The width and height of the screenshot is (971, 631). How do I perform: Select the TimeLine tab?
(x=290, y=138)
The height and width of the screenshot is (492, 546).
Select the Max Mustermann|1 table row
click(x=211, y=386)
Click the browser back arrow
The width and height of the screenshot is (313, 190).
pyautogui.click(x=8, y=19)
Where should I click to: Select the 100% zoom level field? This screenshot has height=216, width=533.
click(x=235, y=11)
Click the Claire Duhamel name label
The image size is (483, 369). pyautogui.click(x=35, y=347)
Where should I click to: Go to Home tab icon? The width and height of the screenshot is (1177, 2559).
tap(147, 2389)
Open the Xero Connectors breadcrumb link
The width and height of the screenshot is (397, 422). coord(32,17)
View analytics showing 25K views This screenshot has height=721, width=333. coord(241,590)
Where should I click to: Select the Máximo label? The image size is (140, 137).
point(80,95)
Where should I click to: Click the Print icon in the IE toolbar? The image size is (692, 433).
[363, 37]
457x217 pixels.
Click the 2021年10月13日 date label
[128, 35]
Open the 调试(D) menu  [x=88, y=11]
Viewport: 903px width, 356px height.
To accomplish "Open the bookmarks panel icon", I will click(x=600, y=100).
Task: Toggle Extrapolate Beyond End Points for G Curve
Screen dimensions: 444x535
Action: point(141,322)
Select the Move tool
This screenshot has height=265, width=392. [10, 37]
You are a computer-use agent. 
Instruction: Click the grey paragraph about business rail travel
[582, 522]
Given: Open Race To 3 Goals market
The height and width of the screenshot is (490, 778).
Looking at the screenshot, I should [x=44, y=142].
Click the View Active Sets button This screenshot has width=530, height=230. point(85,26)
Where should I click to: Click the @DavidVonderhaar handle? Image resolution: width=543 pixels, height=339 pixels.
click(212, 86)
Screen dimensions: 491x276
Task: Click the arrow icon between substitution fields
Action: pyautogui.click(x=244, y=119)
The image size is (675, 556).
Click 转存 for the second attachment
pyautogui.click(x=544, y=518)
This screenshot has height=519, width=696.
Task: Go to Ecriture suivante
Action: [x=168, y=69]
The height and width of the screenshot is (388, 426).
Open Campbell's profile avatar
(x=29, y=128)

################

→ Exercise aim
Look above for the line holding "Where should I click to: Click the Print". Print it and every line after it, exactly, through the line holding "Click the View".

→ Response for this exercise
Where should I click to: Click the Print icon in the IE toolbar? The image size is (692, 433).
[363, 37]
457x217 pixels.
Click the 2021年10月13日 date label
[128, 35]
Open the 调试(D) menu  [x=88, y=11]
Viewport: 903px width, 356px height.
To accomplish "Open the bookmarks panel icon", I will click(x=600, y=100).
Task: Toggle Extrapolate Beyond End Points for G Curve
Screen dimensions: 444x535
Action: point(141,322)
Select the Move tool
This screenshot has height=265, width=392. [10, 37]
You are a computer-use agent. 
Instruction: Click the grey paragraph about business rail travel
[582, 522]
Given: Open Race To 3 Goals market
The height and width of the screenshot is (490, 778).
Looking at the screenshot, I should [x=44, y=142].
Click the View Active Sets button This screenshot has width=530, height=230. point(85,26)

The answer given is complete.